Two groups of parameters are available to convert your model:

Framework-agnostic parameters: Parameters used to convert any model trained in any supported framework
MXNet-specific parameters: Parameters used to convert only MXNet models

Using Framework-Agnostic Conversion Parameters

To adjust the conversion process, you can use the general (framework-agnostic) parameters:

	optional arguments:
  -h, --help            show this help message and exit
  --framework {tf,caffe,mxnet,kaldi,onnx}
                        Name of the framework used to train the input model.

Framework-agnostic parameters:
  --input_model INPUT_MODEL, -w INPUT_MODEL, -m INPUT_MODEL
                        Tensorflow*: a file with a pre-trained model (binary
                        or text .pb file after freezing). Caffe*: a model
                        proto file with model weights
  --model_name MODEL_NAME, -n MODEL_NAME
                        Model_name parameter passed to the final create_ir
                        transform. This parameter is used to name a network in
                        a generated IR and output .xml/.bin files.
  --output_dir OUTPUT_DIR, -o OUTPUT_DIR
                        Directory that stores the generated IR. By default, it
                        is the directory from where the Model Optimizer is
                        launched.
  --input_shape INPUT_SHAPE
                        Input shape(s) that should be fed to an input node(s)

-.-.-

- **To-do list**:
A – Answer these questions using the conversion parameters excerpt:
(i) What values does the --framework option accept?
(ii) By default, which directory stores the generated IR?
(iii) What file extensions does the excerpt give for the output files that --model_name names?
B – List every long-form option, the kind starting with two hyphens, that appears under the heading "Framework-agnostic parameters:" in the conversion parameters excerpt.
The material that follows has no connection to the conversion parameters excerpt.

- **Collected data**:

-.-.-

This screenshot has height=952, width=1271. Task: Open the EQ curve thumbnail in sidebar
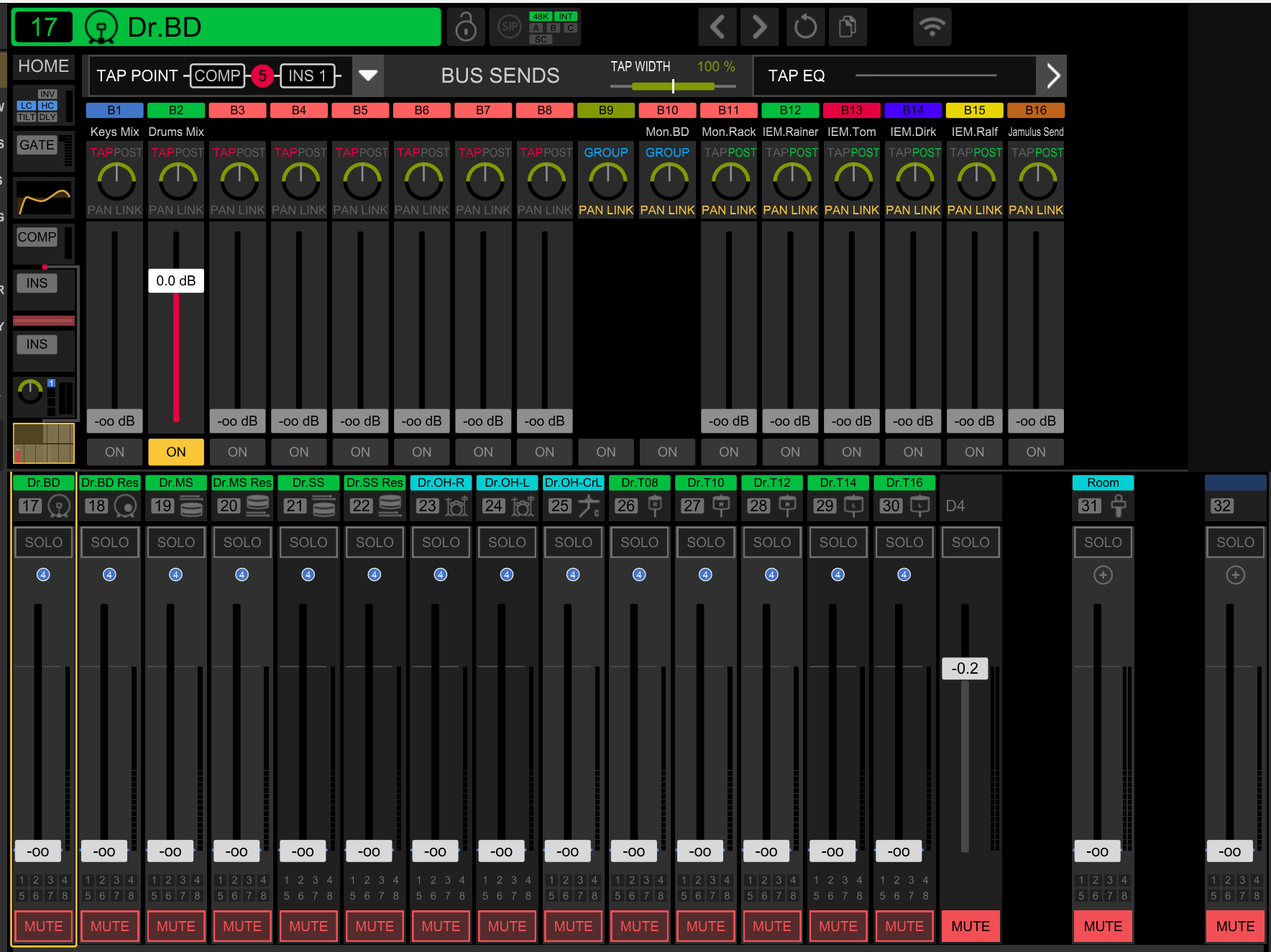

-.-.-

- **Expected responses**:
A –
(i) tf, caffe, mxnet, kaldi, onnx
(ii) The directory from which the Model Optimizer is launched
(iii) .xml and .bin

B –
--input_model
--model_name
--output_dir
--input_shape